— begin Supplied material —

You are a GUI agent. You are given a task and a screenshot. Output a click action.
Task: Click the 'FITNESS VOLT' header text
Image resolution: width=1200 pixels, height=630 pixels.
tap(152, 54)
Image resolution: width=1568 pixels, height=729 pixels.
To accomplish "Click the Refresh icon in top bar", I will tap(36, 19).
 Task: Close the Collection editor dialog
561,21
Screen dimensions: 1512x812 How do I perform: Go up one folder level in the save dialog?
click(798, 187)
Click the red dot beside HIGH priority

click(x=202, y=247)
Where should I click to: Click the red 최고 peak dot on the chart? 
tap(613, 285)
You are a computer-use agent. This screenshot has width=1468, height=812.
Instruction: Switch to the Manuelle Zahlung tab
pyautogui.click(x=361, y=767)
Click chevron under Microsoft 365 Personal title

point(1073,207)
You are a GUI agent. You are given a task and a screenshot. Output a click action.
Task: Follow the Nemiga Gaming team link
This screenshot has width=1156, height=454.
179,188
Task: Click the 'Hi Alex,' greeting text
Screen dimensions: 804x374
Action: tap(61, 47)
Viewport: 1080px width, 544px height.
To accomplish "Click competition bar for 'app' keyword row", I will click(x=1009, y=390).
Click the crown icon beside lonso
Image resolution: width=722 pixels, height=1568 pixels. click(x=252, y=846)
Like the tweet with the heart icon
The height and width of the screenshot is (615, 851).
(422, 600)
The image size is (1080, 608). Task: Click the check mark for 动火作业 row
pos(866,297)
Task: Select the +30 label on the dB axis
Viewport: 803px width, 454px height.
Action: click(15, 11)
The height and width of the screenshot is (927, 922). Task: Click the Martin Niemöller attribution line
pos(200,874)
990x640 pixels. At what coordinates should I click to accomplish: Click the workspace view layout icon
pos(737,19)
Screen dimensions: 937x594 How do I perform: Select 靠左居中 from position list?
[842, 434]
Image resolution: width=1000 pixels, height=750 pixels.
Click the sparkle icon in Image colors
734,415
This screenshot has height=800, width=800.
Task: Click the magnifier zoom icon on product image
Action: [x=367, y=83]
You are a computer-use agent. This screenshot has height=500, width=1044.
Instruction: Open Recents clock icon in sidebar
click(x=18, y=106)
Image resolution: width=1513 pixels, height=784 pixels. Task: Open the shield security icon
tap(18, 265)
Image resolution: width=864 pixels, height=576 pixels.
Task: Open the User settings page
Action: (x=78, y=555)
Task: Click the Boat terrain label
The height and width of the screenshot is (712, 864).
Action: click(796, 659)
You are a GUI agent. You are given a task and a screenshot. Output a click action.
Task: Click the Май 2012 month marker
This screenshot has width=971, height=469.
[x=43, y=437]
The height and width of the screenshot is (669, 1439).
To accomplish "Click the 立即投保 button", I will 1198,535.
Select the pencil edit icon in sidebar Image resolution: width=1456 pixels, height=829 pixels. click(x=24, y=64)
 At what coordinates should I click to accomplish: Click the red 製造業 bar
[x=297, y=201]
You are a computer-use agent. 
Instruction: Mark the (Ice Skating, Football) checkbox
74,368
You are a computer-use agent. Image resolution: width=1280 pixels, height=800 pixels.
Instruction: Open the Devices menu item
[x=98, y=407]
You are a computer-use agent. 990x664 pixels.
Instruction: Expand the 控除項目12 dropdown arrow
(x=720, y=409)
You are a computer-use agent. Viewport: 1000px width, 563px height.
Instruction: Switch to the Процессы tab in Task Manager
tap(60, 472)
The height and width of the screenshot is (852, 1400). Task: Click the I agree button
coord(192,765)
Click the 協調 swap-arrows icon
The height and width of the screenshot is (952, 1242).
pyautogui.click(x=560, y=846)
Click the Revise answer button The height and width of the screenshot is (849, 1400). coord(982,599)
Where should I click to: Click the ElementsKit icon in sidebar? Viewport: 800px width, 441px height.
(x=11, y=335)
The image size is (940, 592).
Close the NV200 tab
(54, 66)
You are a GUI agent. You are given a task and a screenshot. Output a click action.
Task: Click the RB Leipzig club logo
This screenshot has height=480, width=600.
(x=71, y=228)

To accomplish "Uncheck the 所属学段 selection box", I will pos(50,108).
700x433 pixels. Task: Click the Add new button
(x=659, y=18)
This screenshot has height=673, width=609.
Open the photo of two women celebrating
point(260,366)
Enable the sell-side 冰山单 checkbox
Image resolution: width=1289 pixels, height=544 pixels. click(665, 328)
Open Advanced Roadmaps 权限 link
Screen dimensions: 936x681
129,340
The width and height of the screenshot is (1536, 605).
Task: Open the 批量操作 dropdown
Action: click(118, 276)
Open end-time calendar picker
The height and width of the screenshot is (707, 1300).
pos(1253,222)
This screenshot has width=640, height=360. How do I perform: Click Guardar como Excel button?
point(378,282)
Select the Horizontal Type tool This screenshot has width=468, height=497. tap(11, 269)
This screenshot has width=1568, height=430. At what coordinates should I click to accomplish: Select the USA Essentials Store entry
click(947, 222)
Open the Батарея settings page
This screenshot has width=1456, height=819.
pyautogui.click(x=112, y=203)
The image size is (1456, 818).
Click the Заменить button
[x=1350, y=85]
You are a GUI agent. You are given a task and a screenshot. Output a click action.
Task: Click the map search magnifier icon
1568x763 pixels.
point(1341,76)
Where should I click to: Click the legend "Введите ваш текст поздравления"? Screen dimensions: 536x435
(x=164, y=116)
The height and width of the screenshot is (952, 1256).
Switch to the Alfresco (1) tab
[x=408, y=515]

— end Supplied material —

• **Exercise directions**
Repeat, word for word, the part of the material that begins with the line containing "Where should I click to: Click the legend" and runs through the end of the material.

• **Written solution**
Where should I click to: Click the legend "Введите ваш текст поздравления"? Screen dimensions: 536x435
(x=164, y=116)
The height and width of the screenshot is (952, 1256).
Switch to the Alfresco (1) tab
[x=408, y=515]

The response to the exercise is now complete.